Perubahan iklim telah membawa dampak nyata bagi banyak komunitas, terutama dalam sektor pertanian. Salah satu dampaknya adalah pergantian musim yang tak menentu dan cuaca ekstrem yang sulit diprediksi. Bagi kelompok Tafena Hit Kuan—mitra Yayasan SHEEP Indonesia di Kupang, Nusa Tenggara Timur—situasi ini menjadi tantangan serius. Ketidakpastian cuaca menyulitkan mereka dalam menentukan waktu tanam yang tepat dan jenis komoditas yang sesuai dengan kondisi lingkungan yang berubah.

Dalam konteks ini, muncul kebutuhan mendesak untuk melakukan adaptasi. Salah satu bentuk adaptasi yang dicoba kelompok adalah menanam tanaman di luar musim idealnya—sebuah strategi yang tidak umum dilakukan dalam kondisi iklim normal. Tanaman sawi menjadi contoh menarik dalam praktik ini. Umumnya, sawi membutuhkan kondisi yang relatif stabil dan tidak menyukai terlalu banyak air. Namun, meski musim kemarau justru diwarnai hujan yang turun tidak menentu, kelompok tetap mencoba membudidayakan sawi sebagai alternatif yang memungkinkan untuk terus bertani di tengah iklim yang sulit diprediksi.
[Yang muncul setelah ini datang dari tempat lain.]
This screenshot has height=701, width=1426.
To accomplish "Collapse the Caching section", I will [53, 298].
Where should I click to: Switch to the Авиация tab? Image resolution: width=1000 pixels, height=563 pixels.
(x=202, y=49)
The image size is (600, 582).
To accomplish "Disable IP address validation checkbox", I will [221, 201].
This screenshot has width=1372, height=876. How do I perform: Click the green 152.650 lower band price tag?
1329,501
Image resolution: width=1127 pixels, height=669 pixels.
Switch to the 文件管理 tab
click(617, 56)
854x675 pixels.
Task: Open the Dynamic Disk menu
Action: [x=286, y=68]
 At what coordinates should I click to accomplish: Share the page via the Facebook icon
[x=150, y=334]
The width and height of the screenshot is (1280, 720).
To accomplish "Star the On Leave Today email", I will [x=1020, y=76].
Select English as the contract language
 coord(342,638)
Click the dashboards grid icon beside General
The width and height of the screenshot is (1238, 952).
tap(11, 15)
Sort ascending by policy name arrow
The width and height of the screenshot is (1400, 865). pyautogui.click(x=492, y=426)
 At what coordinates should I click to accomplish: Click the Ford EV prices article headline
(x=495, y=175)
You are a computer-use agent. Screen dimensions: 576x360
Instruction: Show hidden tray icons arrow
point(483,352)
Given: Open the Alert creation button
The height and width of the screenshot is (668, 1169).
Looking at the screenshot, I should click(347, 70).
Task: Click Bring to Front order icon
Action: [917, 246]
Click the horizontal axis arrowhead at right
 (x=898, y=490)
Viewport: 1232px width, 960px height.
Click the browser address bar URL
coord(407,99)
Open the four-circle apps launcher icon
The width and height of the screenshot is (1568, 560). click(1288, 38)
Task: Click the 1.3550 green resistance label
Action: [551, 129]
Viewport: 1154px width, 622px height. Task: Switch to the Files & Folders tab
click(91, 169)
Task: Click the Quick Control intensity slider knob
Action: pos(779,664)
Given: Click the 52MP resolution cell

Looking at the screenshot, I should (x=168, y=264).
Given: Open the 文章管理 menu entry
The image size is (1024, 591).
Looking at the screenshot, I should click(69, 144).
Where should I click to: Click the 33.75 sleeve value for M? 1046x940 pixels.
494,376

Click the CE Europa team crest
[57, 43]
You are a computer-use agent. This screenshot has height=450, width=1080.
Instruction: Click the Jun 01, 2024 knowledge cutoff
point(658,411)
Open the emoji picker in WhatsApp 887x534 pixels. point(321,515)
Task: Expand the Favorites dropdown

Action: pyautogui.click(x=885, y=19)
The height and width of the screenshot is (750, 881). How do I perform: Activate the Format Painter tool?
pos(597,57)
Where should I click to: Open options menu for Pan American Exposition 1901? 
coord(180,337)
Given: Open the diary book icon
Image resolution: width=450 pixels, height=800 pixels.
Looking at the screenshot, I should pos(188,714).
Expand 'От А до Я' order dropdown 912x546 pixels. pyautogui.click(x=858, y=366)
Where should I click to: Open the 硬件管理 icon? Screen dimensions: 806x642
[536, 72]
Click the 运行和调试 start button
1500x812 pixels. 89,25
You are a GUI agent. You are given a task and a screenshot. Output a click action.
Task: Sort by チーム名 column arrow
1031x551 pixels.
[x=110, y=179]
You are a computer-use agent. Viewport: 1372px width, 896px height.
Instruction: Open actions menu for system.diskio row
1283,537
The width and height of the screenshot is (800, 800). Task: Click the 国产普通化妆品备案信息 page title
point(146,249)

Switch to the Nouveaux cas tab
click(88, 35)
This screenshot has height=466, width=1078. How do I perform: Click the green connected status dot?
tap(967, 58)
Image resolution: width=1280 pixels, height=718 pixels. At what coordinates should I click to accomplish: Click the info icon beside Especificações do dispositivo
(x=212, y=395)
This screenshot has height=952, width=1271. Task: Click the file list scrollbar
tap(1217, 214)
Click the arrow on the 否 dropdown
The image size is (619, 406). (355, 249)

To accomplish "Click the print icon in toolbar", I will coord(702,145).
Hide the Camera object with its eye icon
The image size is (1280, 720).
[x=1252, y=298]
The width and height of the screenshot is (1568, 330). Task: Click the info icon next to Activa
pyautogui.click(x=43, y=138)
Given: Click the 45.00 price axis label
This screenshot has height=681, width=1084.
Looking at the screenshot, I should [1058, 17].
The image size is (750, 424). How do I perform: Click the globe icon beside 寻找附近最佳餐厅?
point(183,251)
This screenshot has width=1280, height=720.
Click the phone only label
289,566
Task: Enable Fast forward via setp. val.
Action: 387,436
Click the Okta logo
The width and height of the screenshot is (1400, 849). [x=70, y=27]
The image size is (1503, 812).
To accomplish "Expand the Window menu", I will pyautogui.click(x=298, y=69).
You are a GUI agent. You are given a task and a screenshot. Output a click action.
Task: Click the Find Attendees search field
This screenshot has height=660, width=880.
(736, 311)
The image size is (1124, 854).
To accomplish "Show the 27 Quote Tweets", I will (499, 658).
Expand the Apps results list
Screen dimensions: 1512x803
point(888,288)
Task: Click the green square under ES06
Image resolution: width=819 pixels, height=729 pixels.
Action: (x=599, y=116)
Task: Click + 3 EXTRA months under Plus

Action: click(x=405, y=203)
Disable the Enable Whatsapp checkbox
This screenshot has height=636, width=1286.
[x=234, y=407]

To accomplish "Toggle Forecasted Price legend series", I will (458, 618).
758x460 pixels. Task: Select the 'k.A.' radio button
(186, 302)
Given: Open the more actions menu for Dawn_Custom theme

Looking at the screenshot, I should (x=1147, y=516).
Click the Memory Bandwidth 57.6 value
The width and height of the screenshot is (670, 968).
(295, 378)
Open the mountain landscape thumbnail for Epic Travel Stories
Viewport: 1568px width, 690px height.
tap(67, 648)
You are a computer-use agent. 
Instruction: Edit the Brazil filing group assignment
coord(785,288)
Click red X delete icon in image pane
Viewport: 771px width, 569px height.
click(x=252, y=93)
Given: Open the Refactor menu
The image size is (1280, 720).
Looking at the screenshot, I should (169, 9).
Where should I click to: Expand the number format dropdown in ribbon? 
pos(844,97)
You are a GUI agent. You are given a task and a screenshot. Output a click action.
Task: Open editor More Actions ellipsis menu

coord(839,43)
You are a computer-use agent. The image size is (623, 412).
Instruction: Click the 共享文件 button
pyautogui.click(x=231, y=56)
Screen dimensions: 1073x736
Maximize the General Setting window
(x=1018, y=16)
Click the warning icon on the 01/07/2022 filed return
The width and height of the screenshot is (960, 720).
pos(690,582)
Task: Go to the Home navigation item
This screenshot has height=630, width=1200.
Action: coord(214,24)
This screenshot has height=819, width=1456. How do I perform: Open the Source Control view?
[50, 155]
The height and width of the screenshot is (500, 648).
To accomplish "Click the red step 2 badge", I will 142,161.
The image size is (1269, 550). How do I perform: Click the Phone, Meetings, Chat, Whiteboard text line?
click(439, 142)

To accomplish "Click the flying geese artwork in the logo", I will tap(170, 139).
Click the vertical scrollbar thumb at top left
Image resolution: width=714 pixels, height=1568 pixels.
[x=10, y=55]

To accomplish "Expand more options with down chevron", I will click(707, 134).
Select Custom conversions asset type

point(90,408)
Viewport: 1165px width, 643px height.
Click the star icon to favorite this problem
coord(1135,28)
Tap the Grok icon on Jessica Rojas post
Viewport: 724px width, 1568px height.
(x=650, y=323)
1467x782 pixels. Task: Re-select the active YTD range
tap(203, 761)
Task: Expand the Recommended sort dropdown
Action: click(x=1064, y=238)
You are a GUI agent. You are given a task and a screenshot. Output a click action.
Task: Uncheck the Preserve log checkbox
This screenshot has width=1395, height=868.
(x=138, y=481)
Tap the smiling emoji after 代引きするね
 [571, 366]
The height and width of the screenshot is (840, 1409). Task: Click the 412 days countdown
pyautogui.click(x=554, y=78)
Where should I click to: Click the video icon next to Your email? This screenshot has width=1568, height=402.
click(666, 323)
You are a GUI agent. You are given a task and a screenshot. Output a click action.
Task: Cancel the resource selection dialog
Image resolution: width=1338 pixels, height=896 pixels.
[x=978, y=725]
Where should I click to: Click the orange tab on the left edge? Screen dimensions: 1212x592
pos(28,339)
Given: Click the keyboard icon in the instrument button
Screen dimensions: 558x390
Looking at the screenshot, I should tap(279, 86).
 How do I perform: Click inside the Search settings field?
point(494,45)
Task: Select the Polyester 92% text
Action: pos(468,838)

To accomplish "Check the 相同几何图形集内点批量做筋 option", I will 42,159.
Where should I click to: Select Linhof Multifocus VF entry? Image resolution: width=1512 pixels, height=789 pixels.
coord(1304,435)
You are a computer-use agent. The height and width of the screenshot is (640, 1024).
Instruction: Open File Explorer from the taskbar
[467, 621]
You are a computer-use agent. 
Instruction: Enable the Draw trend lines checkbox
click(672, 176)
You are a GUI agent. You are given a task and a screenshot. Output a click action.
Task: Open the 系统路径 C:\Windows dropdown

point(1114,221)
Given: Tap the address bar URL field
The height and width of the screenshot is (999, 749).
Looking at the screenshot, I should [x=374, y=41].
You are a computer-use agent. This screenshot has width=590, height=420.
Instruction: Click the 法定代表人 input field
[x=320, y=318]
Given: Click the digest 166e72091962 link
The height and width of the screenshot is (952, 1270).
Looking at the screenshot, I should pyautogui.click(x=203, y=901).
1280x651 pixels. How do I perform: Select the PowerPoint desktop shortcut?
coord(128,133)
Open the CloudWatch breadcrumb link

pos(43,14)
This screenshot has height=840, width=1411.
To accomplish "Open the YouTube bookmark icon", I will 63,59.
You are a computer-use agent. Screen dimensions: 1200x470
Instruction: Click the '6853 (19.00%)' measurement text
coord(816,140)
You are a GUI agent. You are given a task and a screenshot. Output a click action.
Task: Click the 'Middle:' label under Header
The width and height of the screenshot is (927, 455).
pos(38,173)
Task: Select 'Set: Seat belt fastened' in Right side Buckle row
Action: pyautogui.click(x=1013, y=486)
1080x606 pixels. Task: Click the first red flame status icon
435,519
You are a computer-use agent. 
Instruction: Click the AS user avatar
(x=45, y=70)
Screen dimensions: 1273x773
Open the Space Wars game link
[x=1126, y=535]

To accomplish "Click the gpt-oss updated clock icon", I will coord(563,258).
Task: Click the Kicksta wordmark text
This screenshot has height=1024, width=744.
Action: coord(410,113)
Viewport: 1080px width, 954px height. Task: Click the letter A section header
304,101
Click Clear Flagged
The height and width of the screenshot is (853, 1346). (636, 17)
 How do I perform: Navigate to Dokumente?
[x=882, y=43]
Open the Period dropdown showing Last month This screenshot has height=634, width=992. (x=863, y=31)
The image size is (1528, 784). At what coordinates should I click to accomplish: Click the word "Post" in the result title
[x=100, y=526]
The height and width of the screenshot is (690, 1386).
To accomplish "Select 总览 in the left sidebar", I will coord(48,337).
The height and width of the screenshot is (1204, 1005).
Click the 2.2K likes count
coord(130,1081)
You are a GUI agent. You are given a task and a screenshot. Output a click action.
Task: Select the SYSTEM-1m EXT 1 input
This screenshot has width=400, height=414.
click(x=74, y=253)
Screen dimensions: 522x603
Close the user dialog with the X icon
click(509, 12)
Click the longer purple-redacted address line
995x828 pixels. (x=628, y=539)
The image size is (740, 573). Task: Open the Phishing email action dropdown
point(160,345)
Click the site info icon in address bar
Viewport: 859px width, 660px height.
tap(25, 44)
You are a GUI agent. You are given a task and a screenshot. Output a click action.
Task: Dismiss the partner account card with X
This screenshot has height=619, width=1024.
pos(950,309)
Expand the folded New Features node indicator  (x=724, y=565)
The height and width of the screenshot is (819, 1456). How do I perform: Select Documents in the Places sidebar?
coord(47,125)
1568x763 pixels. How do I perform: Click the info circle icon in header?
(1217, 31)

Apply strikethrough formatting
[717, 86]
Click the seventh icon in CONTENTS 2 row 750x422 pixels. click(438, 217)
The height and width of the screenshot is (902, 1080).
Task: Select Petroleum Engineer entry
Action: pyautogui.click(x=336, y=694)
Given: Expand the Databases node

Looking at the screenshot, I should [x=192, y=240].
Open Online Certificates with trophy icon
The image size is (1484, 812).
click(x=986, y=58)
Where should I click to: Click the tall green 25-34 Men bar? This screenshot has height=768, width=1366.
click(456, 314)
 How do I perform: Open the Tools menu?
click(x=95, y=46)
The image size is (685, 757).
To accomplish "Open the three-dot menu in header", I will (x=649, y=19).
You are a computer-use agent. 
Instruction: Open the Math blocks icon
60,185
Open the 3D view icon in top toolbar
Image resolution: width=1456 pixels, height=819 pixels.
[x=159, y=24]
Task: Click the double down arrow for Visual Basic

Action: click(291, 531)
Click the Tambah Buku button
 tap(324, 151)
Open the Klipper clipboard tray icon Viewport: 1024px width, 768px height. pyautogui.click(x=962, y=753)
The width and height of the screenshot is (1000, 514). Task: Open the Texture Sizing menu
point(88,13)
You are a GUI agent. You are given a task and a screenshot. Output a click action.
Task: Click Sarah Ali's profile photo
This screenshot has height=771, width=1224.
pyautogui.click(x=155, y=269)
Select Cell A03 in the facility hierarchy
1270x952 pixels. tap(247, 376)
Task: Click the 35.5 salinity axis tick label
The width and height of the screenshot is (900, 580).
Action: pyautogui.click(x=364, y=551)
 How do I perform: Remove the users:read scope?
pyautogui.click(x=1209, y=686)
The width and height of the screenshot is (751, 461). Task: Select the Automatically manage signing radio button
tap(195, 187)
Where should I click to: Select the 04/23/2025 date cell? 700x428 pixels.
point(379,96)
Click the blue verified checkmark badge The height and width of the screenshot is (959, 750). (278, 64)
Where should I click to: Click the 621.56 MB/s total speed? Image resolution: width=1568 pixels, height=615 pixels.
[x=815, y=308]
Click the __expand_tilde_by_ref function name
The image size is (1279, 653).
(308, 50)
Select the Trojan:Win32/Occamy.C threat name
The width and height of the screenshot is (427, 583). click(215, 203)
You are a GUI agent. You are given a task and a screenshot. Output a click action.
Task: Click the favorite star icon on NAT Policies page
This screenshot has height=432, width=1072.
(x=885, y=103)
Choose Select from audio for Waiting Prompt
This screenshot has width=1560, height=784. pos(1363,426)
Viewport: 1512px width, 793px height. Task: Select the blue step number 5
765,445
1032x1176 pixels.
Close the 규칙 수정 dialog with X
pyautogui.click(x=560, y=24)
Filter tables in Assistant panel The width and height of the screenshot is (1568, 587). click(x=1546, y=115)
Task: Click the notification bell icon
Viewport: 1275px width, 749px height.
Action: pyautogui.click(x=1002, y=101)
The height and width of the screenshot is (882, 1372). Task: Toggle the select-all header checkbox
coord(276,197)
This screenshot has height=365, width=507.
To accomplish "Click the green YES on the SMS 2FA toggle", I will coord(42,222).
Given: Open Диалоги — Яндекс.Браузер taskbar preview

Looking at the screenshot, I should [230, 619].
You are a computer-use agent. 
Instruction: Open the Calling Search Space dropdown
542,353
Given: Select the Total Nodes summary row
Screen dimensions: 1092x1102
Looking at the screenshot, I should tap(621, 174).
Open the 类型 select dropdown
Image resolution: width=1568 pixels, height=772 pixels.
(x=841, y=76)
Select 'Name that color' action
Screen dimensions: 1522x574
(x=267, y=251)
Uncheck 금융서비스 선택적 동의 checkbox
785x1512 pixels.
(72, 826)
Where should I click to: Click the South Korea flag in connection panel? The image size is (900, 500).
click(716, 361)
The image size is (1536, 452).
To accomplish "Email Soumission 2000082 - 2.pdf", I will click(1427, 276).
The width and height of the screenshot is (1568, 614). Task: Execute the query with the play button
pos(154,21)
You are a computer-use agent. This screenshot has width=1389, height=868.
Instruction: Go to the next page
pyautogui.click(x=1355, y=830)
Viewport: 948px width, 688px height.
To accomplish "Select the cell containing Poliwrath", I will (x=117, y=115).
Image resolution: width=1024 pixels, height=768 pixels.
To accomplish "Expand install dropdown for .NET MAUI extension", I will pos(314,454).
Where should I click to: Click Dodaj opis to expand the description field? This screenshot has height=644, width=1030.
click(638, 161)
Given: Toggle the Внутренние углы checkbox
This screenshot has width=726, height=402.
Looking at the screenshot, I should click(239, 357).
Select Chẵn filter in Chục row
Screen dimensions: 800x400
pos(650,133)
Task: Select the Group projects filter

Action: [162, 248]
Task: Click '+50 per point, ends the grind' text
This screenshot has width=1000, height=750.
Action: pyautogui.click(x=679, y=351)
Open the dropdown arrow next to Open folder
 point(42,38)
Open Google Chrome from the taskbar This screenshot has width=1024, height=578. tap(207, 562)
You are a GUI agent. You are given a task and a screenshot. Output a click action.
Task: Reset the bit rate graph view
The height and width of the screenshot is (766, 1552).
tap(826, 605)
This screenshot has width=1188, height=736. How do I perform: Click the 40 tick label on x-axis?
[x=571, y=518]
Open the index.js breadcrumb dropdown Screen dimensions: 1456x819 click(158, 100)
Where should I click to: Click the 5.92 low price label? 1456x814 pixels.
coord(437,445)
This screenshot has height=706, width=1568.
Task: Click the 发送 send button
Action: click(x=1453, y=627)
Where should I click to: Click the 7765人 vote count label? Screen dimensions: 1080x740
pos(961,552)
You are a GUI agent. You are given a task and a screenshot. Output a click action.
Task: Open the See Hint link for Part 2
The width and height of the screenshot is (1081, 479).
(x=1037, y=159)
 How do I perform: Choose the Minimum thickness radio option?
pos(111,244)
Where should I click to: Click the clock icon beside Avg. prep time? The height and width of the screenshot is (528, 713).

Upaya ini tidak dilakukan secara asal-asalan. Dengan persiapan lahan yang matang, penggunaan bedeng-bedeng tanam, serta pemanfaatan pupuk kandang tanpa pestisida kimia, kelompok berhasil merawat sawi hingga masa panen. Meskipun risiko gagal tanam akibat curah hujan tetap ada, keberhasilan ini menjadi bukti bahwa adaptasi berbasis pengalaman lokal dan pemanfaatan sumber daya yang tersedia bisa menjadi solusi nyata menghadapi perubahan iklim.
Lebih dari sekadar menanam, pengalaman ini juga mendorong perubahan cara pandang kelompok terhadap hasil panen mereka. Selama ini, hasil pertanian umumnya langsung dijual, sementara kebutuhan pangan rumah tangga dipenuhi dari pasar. Kini, kelompok mulai menyadari pentingnya mengolah dan mengonsumsi sebagian hasil panen sendiri. Praktik ini tidak hanya memperkuat ketahanan pangan keluarga, tetapi juga mengurangi ketergantungan terhadap produk olahan luar yang seringkali berasal dari bahan baku serupa.